El líder supremo de Irán dijo a los electores de su país que era su deber como patriotas participar en los comicios legislativos del viernes para enviar un fuerte mensaje de unidad nacional durante un "período delicado" por el roce del país con Occidente debido al programa nuclear de Teherán.

Los resultados de la elección de los 290 miembros del Parlamento, que se prevé se difundan el sábado, no tendrán una influencia directa en el programa nuclear iraní ni en otros temas relevantes, como políticas militares o petroleras.
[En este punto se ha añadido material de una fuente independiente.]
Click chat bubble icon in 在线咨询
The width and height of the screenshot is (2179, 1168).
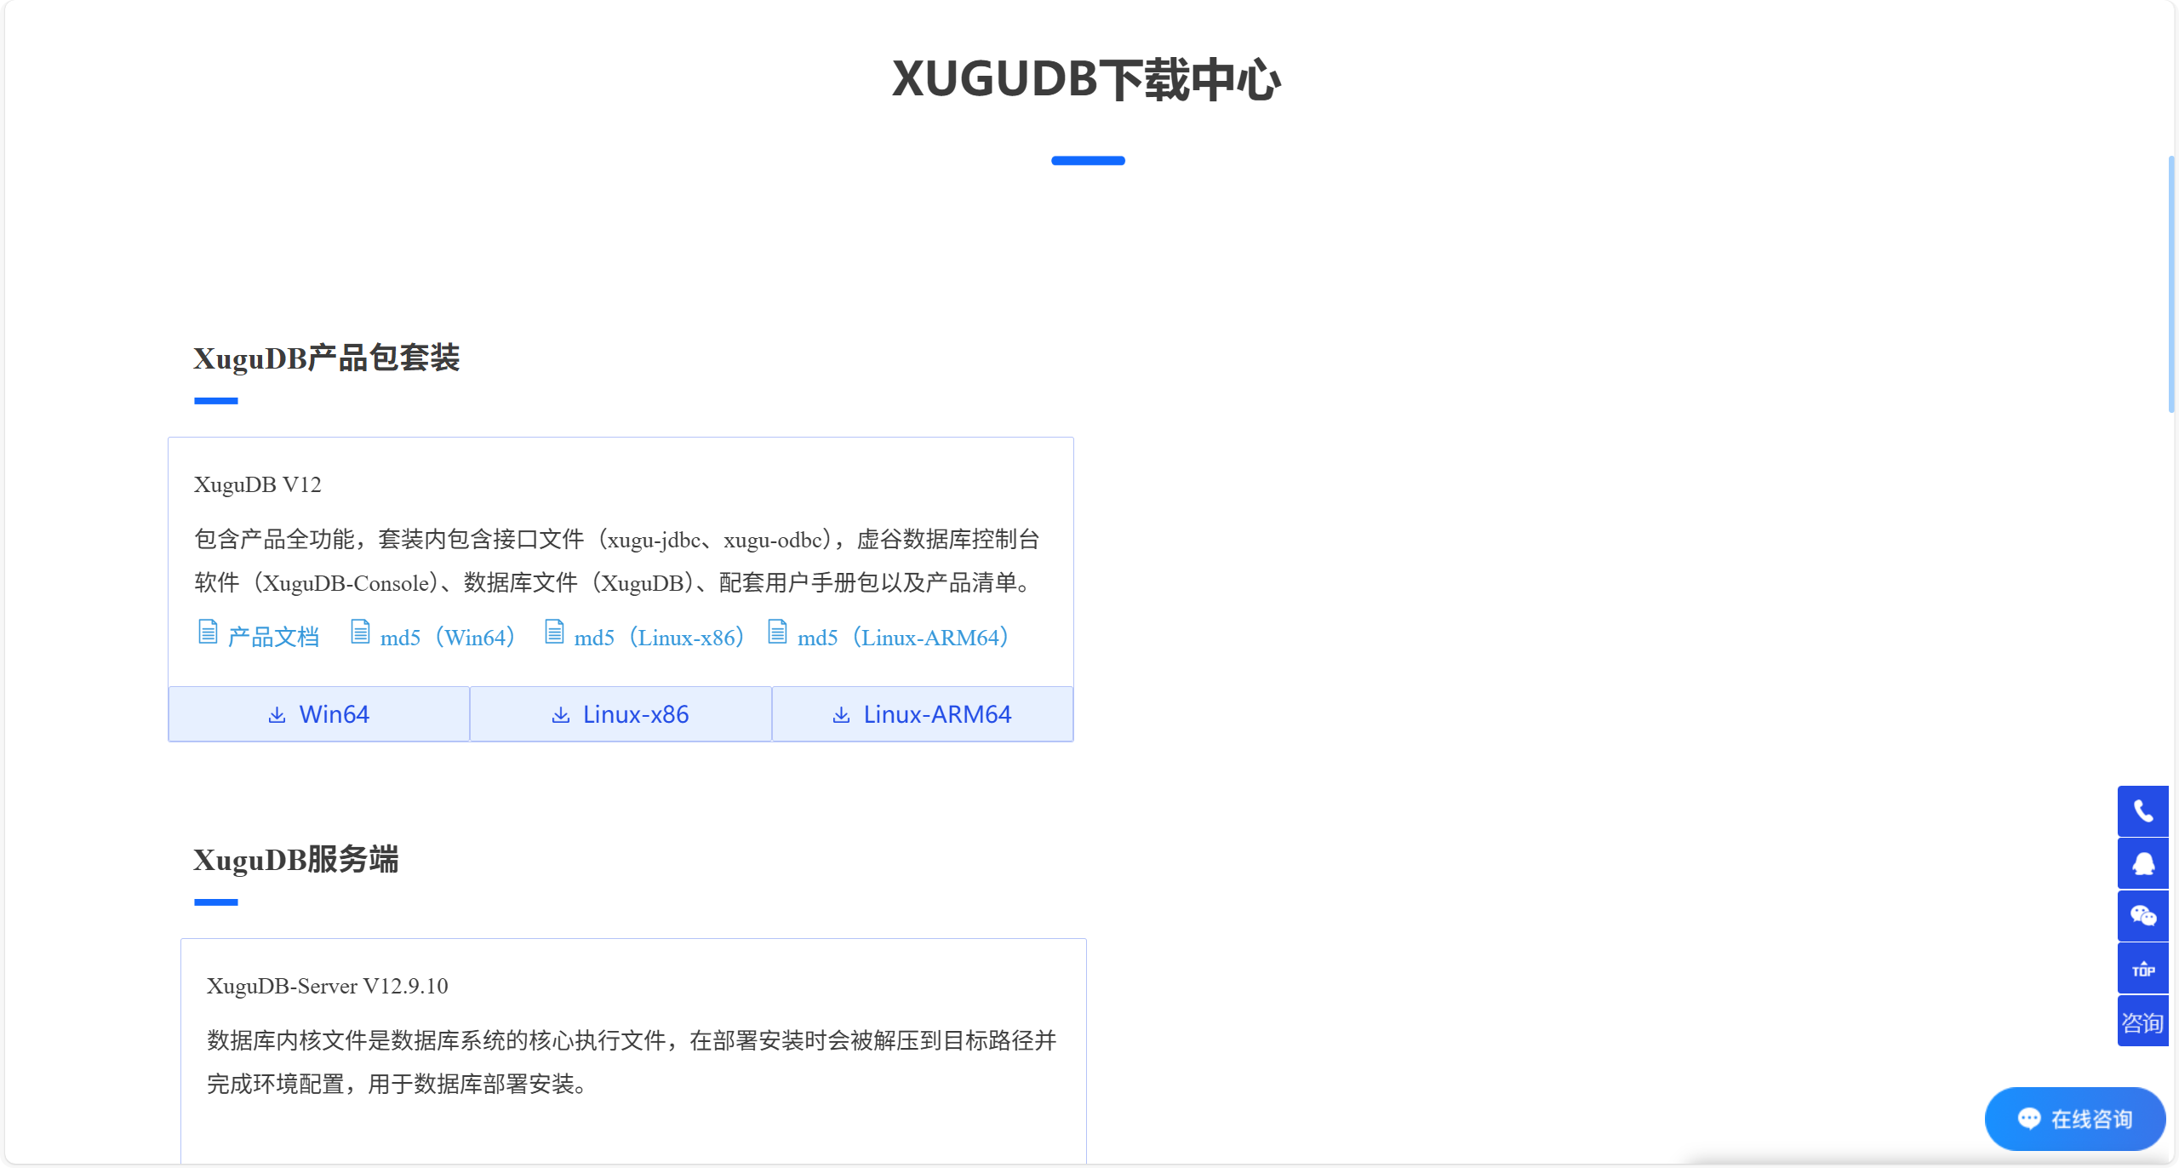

Pero es previsible que el nuevo parlamento dé mayor voz a los políticos de línea dura y mayor poder al liderazgo iraní para dar forma a una elección más importante para el próximo año: la del sucesor del presidente Mahmud Ahmadinejad.

La votación en Irán también pone de relieve el mal estado en que se encuentran reformistas y grupos políticos opositores luego de casi tres años de represión continua. Sólo un puñado de candidatos de tendencia liberal estaban entre los más de 3.440 aspirantes parlamentarios, todos ellos examinados minuciosamente por el régimen iraní y ninguno vinculado con el Movimiento Verde que organizó protestas luego de la objetable reelección de Ahmadinejad en junio de 2009.

Debido a esto, las elecciones equivalen a una contienda de popularidad entre los partidarios conservadores del líder supremo, el ayatolá Alí Jamenei, y los que apoyan a Ahmadinejad.

Jamenei, quien tiene la decisión definitiva en todos los asuntos de Estado en Irán, dijo que era un "deber y un derecho" de todos los electores iraníes acudir a las urnas, en especial en este momento en que la "nación iraní atraviesa un período más delicado" en medio de la confrontación con Occidente.

"Ante las controversias sobre Irán y la intensificación de las amenazas verbales... cuanto mayor número de electores acuda a las urnas, mejor para el país", expresó Jamenei después de que depositara su voto en la mañana del viernes en Teherán.

"La votación constituye siempre un mensaje para nuestros amigos y enemigos", apuntó. Poco más de 48 millones de iraníes están inscritos como electores.